/vtb_project

for fun

Primary LanguagePython

乐子人(troll)😆-align

Hey! Welcome to our fun projects of trying to aligning models to trolling values so that models understand the way trolls react, speak, and attack other people! 😅😄😆

Updates

  • [6/7/2024] created repo, push sample SFT dataset, sample SFT and inference code
  • [6/18/2024] push sample preference dataset, update interacting interface link, and dpo code

What’s This All About?

so in this project we use a crawler and download shit tons of trolling comments from bilibili, and use them as our SFT dataset. We use this dataset to perform SFT on our base model Qwen2-0.5b (as a start, we are also tring to play with Qwen2 of different size). We want to create our preference data, and through that we will hopefully go through the whole aligning process to come up with the final model.

How do I play with it?

The first temp model will be pushed to huggingface hub (after i finish writing this awesome README) but im not going to share it here.
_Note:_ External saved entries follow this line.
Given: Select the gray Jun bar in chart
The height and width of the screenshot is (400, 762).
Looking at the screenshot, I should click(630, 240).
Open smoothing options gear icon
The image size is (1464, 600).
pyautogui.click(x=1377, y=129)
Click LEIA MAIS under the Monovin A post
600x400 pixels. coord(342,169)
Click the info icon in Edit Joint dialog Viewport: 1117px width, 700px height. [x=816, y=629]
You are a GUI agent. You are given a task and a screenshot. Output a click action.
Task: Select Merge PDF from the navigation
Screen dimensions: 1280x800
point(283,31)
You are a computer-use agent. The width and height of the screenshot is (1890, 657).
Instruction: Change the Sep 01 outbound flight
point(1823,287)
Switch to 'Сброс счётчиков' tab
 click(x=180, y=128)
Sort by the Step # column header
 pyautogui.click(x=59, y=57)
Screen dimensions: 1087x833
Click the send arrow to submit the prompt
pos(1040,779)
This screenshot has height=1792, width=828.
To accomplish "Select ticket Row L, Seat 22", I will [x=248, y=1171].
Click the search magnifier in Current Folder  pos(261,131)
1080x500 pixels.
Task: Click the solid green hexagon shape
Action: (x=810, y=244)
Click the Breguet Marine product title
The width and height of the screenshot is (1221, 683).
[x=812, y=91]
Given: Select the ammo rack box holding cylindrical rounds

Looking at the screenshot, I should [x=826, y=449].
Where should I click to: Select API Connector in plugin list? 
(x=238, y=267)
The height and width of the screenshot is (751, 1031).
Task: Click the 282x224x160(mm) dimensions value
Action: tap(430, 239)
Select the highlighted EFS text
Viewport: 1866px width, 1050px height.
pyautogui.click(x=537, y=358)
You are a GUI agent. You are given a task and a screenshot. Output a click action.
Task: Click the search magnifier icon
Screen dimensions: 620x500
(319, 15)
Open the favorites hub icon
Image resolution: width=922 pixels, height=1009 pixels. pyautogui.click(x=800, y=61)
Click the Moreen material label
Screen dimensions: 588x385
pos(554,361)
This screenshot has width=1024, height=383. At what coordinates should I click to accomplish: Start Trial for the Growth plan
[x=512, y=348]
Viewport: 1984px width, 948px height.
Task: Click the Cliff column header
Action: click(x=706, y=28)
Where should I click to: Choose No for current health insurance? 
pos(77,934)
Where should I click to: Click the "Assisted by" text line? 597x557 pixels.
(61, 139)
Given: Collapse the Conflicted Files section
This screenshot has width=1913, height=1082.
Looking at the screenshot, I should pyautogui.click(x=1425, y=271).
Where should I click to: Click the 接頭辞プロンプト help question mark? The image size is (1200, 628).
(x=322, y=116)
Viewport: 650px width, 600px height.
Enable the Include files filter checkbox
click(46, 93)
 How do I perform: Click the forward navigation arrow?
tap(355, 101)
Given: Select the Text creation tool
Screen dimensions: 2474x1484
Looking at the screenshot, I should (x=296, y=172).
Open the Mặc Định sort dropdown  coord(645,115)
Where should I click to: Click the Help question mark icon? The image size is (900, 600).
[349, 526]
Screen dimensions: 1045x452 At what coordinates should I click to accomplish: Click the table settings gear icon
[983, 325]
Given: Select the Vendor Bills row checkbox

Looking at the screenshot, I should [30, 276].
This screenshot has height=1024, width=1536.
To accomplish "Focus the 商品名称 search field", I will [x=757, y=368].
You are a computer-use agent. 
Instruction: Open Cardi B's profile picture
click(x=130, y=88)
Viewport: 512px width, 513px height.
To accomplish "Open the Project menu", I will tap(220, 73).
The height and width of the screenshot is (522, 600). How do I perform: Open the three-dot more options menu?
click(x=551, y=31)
I should be able to come up with a html page where we can interact with the model soon, and it's link should be here: Link (for now, this link takes you to a half finished site that allows you to interact with Qwen2-0.5b through huggingface API, and most of the time this call will be timedout because the huggingface api is experiencing timed out itself. To verify this you can try playing with Qwen2-0.5b through huggingface model card: Link, and you will very likely (by that i mean 100%)encounter timedout error)

Sample output

If you are intrigued already, good for you! Here are some fun generation (from a very preliminary SFT model) for you to enjoy:

screenshot-1

If you want to read my crappy code

finetuning.py contains a basic SFT code that you can find anywhere on the internet, while inference.py plays with the model trained by fintuning.py. train_set.csv and test_set.csv contains a part of the training set and testing set that we are using right now.